─── The records

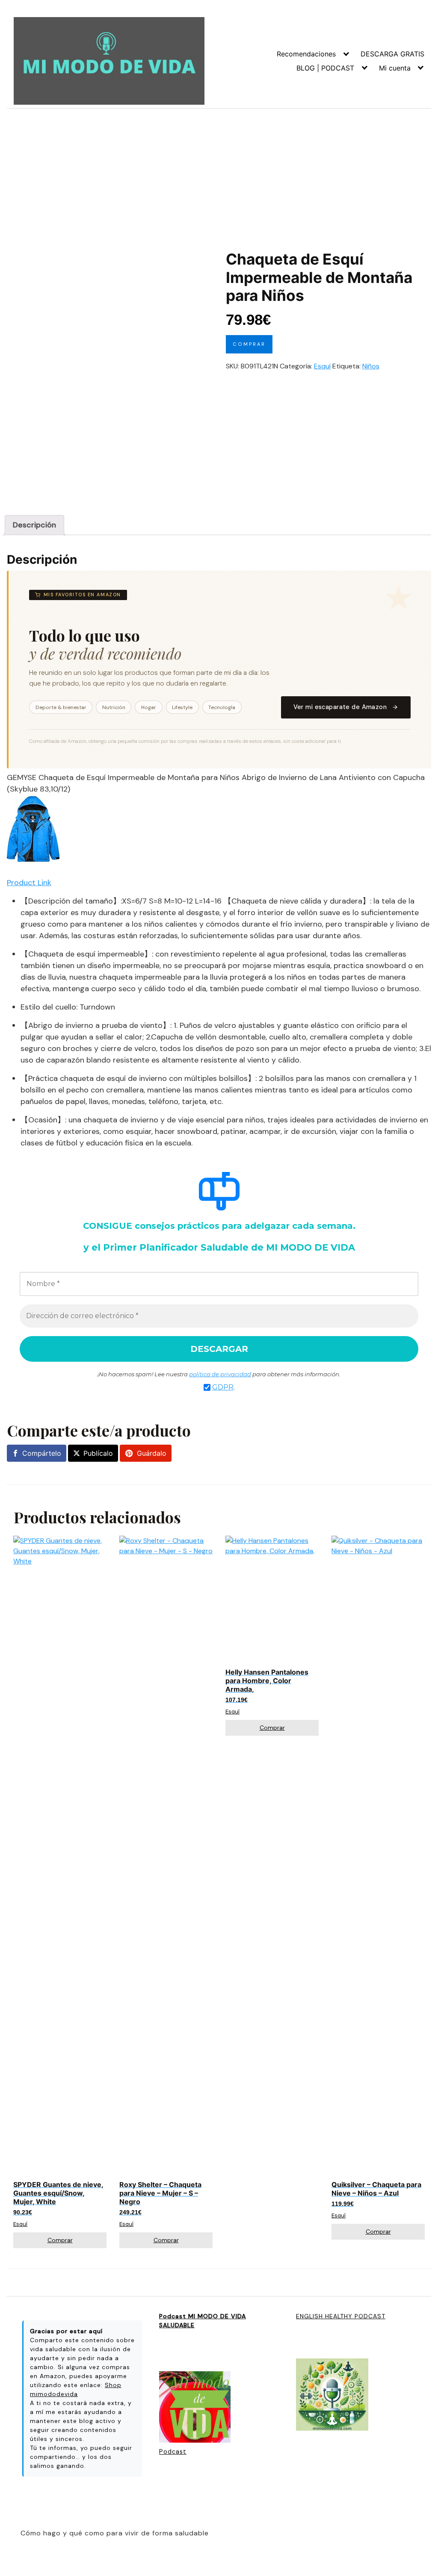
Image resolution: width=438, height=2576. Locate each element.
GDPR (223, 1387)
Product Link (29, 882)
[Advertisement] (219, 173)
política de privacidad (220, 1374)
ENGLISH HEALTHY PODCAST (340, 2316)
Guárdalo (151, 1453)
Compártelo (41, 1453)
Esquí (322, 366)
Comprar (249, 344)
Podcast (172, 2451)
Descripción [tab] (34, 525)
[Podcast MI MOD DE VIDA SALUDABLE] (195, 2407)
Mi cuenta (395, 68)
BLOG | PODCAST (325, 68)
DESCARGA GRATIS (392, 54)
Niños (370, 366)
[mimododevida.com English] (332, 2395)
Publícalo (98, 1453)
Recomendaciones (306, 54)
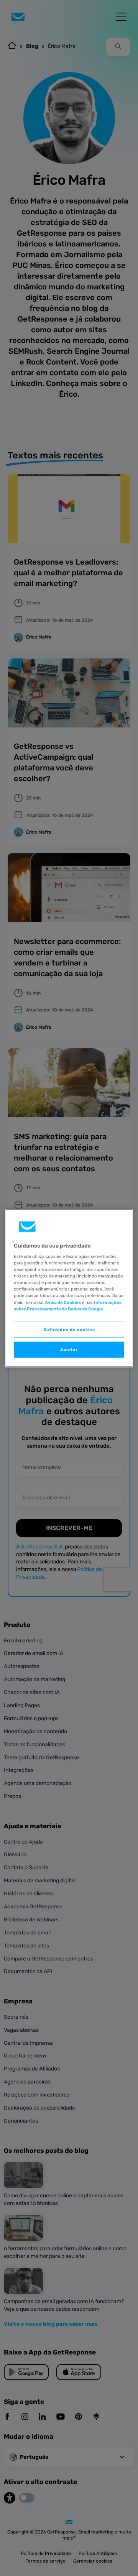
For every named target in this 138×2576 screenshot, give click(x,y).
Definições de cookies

──────

### Assignment
Exactly the lines from the one holding "Publícalo (98, 1453)" through the last line of the entries must be set down, with nothing added and no pictures.

### Solution for this task
Publícalo (98, 1453)
Recomendaciones (306, 54)
For every named target in this 138×2576 screenshot, give click(x,y).
Definições de cookies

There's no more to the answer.